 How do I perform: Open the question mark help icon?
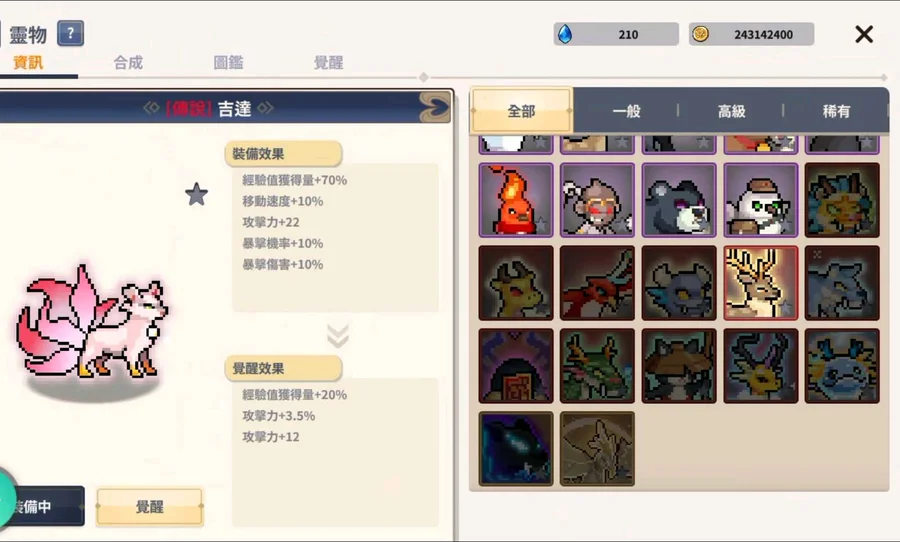click(x=70, y=33)
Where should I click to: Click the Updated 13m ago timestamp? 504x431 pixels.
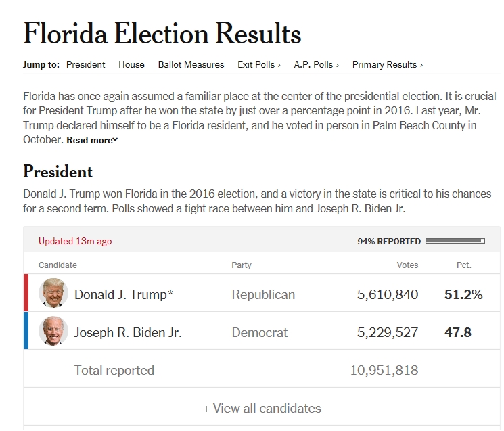click(x=75, y=241)
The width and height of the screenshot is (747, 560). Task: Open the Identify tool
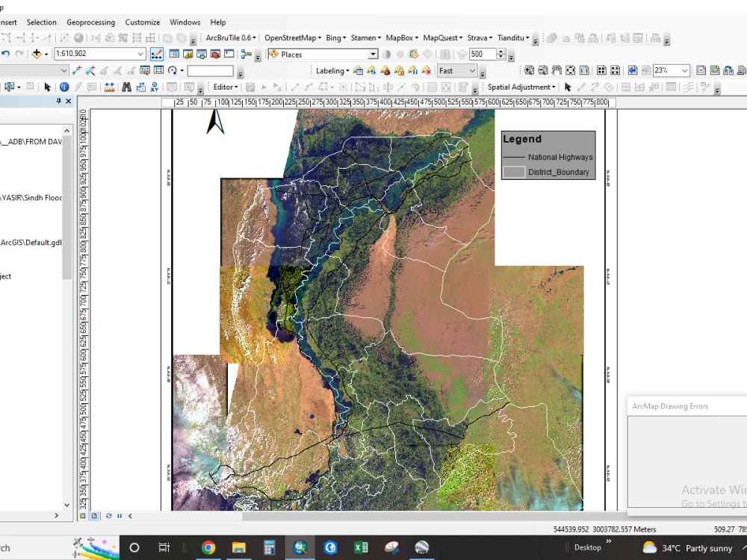pyautogui.click(x=63, y=87)
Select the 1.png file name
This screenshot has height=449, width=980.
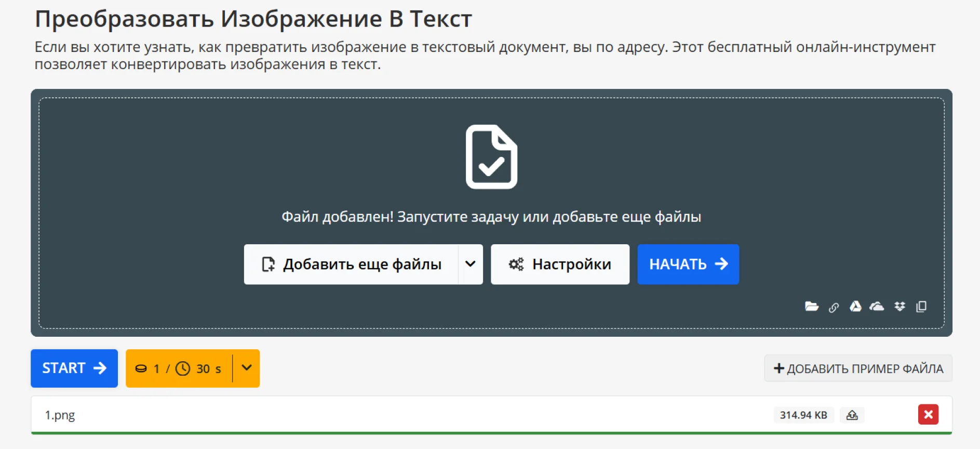(60, 415)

◆ ◆ ◆ ◆ ◆ ◆ ◆

● **To do**: Transcribe only the lines between the line containing "The width and" and the final line of the listing, inclusive, exactly as they appear; no pictures are to be included.

● **Answer space**:
The width and height of the screenshot is (747, 560). Task: Open the Identify tool
pyautogui.click(x=63, y=87)
Select the 1.png file name
This screenshot has height=449, width=980.
(60, 415)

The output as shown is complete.